Clouds had been gathering since lunchtime and the rain began at three. It descended delicately at first, pattering on a million tired summer-weary leaves, increasing in volume until it became a deluge. The Elves, as some called them, retreated into their tree houses, drew up their
tarpaulins, while some of them descended into the tunnel they had dug to link Framhurst Bottom with Savesbury Dell. Lightning lit up the Elves’ nests in the high branches and a great gust of wind shook the trees so that their trunks swayed like the stems of flowers.

Over the whole panorama of woods, hills, and green valleys (as seen from the air) the wind, weighted with heavy rain, flew in great silvery gray sweeps that glittered when the lightning came. The thunder rolled, then clattered with a sound like trees falling or heavy objects flung down on top of one another from a great height.

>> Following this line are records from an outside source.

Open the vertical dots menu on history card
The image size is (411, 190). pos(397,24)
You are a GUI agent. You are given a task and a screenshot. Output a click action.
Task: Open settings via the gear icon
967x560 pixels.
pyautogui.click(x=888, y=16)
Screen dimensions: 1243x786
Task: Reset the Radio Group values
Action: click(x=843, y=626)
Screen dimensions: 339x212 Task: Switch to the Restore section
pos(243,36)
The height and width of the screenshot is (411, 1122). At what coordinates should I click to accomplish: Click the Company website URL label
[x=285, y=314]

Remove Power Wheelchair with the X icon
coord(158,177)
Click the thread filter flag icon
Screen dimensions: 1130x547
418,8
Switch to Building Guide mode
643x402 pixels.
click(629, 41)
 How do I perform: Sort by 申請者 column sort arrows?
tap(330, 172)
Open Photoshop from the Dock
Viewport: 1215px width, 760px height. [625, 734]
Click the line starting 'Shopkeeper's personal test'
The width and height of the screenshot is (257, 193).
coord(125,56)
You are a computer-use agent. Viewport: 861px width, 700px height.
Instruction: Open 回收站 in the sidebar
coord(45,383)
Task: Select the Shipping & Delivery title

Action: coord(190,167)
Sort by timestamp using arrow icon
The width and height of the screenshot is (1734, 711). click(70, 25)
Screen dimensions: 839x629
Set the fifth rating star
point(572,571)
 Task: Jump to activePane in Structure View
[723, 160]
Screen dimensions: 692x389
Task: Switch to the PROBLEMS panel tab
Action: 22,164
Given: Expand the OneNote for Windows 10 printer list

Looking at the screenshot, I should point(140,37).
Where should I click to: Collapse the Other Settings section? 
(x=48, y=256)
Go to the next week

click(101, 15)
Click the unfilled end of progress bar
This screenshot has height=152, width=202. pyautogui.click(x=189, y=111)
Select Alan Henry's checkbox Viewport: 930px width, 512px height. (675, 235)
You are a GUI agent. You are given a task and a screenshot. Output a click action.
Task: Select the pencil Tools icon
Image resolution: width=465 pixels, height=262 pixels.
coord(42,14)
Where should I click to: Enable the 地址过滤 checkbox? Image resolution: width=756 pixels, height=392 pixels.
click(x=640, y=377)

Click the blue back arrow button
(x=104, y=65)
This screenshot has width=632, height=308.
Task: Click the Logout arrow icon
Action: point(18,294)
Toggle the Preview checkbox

The workmen and the tree expert went home. Down in Kingsmarkham, Wexford also went home: a brief visit to check on his forlorn hope that there might be something significant or even vital on his answering machine.

He found both his daughters there.

The three-day-old Amulet lay in Sylvia’s lap. Sheila leapt up and threw herself into his arms.

“Oh, Pop darling, we thought we ought to be here with you. We both thought that simultaneously, didn’t we, Syl? We didn’t hesitate, we didn’t
think
. Paul drove us down. I didn’t even bring the nurse—well, I couldn’t, could I? Where would we put her? And I don’t really know anything about babies, but Syl does, so that’s okay. And poor, poor you, out of your mind about Mother, you must be!”